Bivalirudin Compares Favorably To Unfractionated Heparin During Carotid Artery Stenting

April 26, 2013—Findings from a study of hemorrhagic and ischemic outcomes after use of bivalirudin versus unfractionated heparin (UFH) during carotid artery stenting (CAS) were published by Siddharth A. Wayangankar, MD, et al in Circulation: Cardiovascular Interventions (2013;6:131–138). The study was a propensity-score analysis from the National Cardiovascular Data Registry (NCDR).

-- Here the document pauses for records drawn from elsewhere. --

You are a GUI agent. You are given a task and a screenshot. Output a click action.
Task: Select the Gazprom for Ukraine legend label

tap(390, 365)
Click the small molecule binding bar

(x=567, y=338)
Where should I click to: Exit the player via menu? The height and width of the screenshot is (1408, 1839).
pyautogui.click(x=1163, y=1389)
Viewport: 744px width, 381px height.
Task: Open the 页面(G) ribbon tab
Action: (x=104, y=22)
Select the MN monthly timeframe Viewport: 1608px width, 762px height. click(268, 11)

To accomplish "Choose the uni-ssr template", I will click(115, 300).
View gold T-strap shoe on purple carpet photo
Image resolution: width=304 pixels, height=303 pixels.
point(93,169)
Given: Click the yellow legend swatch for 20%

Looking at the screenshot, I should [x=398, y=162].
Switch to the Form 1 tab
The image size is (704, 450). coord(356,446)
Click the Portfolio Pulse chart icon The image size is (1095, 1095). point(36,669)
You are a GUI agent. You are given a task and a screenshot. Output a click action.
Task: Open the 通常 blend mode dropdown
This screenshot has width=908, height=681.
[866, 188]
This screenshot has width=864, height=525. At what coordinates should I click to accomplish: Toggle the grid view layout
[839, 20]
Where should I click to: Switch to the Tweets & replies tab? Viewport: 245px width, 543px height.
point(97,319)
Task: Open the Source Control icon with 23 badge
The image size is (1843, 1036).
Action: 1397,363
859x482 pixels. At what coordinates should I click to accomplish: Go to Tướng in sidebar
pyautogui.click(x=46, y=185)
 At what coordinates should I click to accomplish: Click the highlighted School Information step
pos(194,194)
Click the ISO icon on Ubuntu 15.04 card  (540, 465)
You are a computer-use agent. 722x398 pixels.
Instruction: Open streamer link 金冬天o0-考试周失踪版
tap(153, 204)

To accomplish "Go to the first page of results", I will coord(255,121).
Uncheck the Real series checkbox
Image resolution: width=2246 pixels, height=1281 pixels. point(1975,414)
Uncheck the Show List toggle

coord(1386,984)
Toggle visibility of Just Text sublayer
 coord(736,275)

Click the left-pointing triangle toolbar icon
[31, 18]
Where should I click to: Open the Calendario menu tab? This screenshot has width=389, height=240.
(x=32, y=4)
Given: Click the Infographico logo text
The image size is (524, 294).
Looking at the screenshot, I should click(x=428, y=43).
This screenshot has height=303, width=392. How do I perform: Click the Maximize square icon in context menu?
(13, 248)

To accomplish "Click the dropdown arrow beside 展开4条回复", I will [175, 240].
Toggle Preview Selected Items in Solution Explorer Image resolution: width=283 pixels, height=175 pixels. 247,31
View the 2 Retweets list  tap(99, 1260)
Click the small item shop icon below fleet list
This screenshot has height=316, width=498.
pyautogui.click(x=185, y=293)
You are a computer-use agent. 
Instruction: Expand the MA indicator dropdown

According to the investigators' conclusion in Circulation: Cardiovascular Interventions, bivalirudin was associated with lower rates of hemorrhagic outcomes compared to UFH during the index hospitalization for CAS, and in-hospital and 30-day ischemic events were similar between the two groups.

The background of the study noted that the direct thrombin inhibitor, bivalirudin, is associated with similar efficacy and superior safety in patients undergoing percutaneous coronary intervention; however, the role of direct thrombin inhibitors in CAS is not well defined. The objective of this study was to compare the safety and effectiveness of bivalirudin and UFH for CAS. The investigators hypothesized that bivalirudin would be associated with less in-hospital postprocedure bleeding than UFH but similar rates of in-hospital and 30-day ischemic outcomes.

The investigators compared the incidence of in-hospital hemorrhagic and in-hospital/30-day ischemic outcomes among patients in the NCDR's CARE registry who underwent CAS between May 2005 and March 2012 using bivalirudin or UFH. Propensity score matching was used to obtain a balanced cohort of 3,555 patients in each treatment group.

The investigators found that patients treated with bivalirudin had a significantly lower incidence of bleeding or hematoma requiring red blood cell transfusions (0.9% vs 1.5%; odds ratio, 0.57 [0.36–0.89]; P = .01) when compared with UFH-treated patients. The incidence of in-hospital and 30-day ischemic outcomes, including death, myocardial infarction, stroke, transient ischemic attack, and the composite outcome of death/myocardial infarction/stroke did not differ significantly between groups.

The investigators advised that randomized comparisons of these agents are needed to confirm these findings.